Il diritto tenta di cautelarsi contro questo rischio attraverso la “rimessione del processo” che impone lo spostamento del luogo dell’udienza quando le condizioni ambientali non consentono un giudizio sereno. E’ del tutto evidente la difficoltà di capire quando il processo travalichi così tanto nel “pop” da incidere sulla terzietà del giudice.
Ancora una riflessione sul caso Bossetti: quanti possono comprendere l’anomalia di quella prova del Dna ritrovata sull’indumento intimo di Yara e quanto, proprio quella dislocazione della traccia sul suo indumento diviene una rappresentazione estetica capace di portare a errori di prospettiva rispetto al migliore giudizio (va ricordato che altre tracce genetiche di soggetti non identificati sono state trovate altrove ma ad esse non è stata data importanza). Com’è possibile che il Tribunale di Brescia abbia, durante l’indagine, dichiarato che è necessario fare chiarezza su quella prova e la Corte di Assise di Bergamo abbia potuto bypassare questa indicazione ritenendo quell’indizio “preciso”, oltre che “grave” e quindi pienamente capace di provare la colpevolezza di Bossetti?.
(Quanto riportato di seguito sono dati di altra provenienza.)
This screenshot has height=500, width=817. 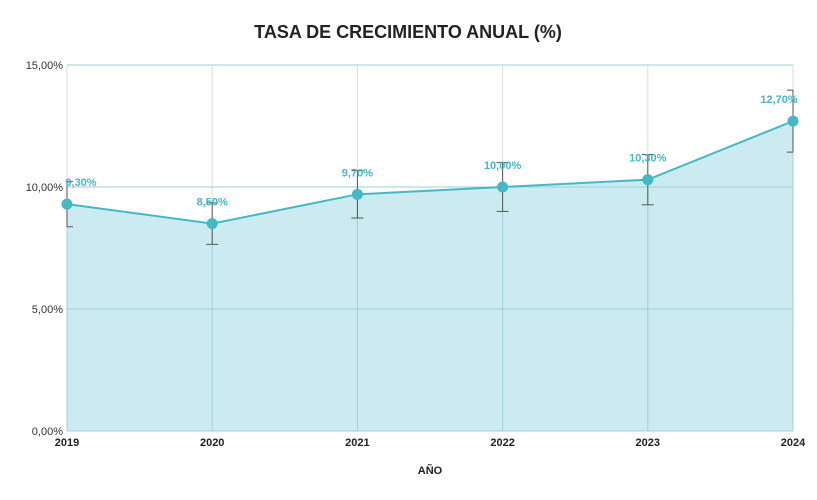 I want to click on x-tick-label: 2020, so click(x=212, y=443).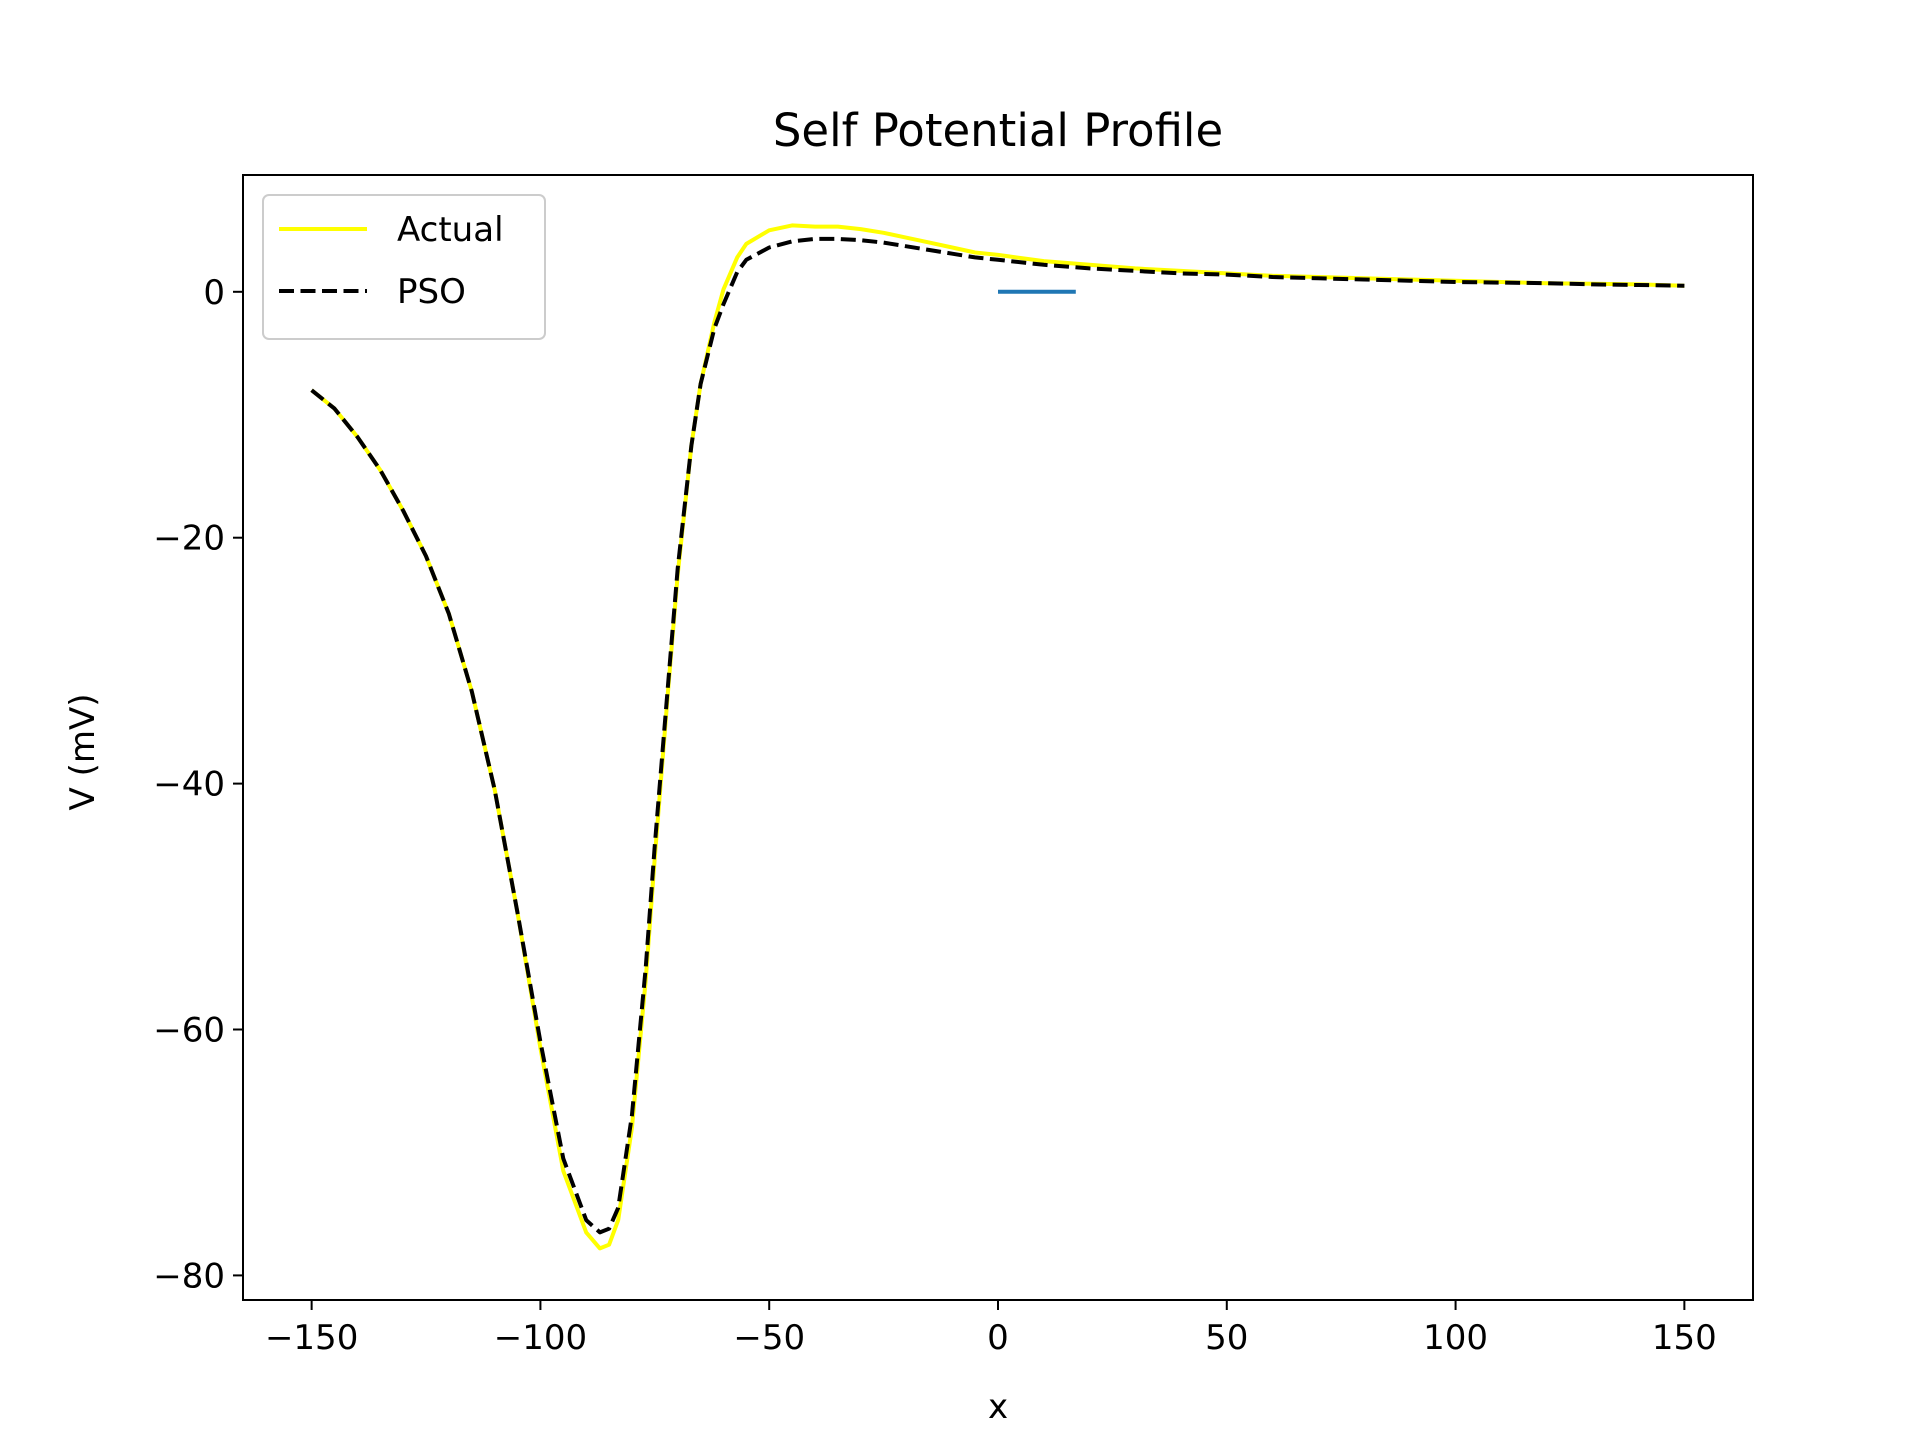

I giudici di Brescia si sono espressi in base ad una valutazione tecnica, che esigeva persino meno approfondito (perché la fase processuale era diversa) rispetto a quella del primo grado; eppure hanno stigmatizzato quella prova, dando le indicazioni, in diritto, di come rimediare al dubbio. Senza il rimedio suggerito, quel dubbio resta, come un macigno sul futuro del processo. In linguaggio giuridico il dubbio sulla prova si chiama “ragionevole dubbio” e porta all’assoluzione. Io credo che il processo, anche quello contro Bossetti, viva e sia vissuto di questa doppia natura, una tecnica, complessa e scientifica, l’altra emotiva, passionale, general-preventiva e sociale. Tutta la vita vive di questa dicotomia, anche il diritto. Lo ha spiegato al mondo il grande filosofo Nietzsche nella sua opera “La nascita della tragedia” laddove ha raccontato dell’eterna lotta tra lo “spirito apollineo” e lo “spirito dionisiaco”, dove il primo rappresenta la perfezione delle forme, l’armonia, la logica ed il secondo la passione, l’emotività, l’irrazionale. Il processo è come l’arte, deve trovare l’equilibrio tra il diritto apollineo e la società dionisiaca, tra il giudice apollineo e il coro (la pubblica opinione) dionisiaca. La vicenda di Bossetti è anche questo e forse, proprio per questo, appassiona la gente (il coro della tragedia greca).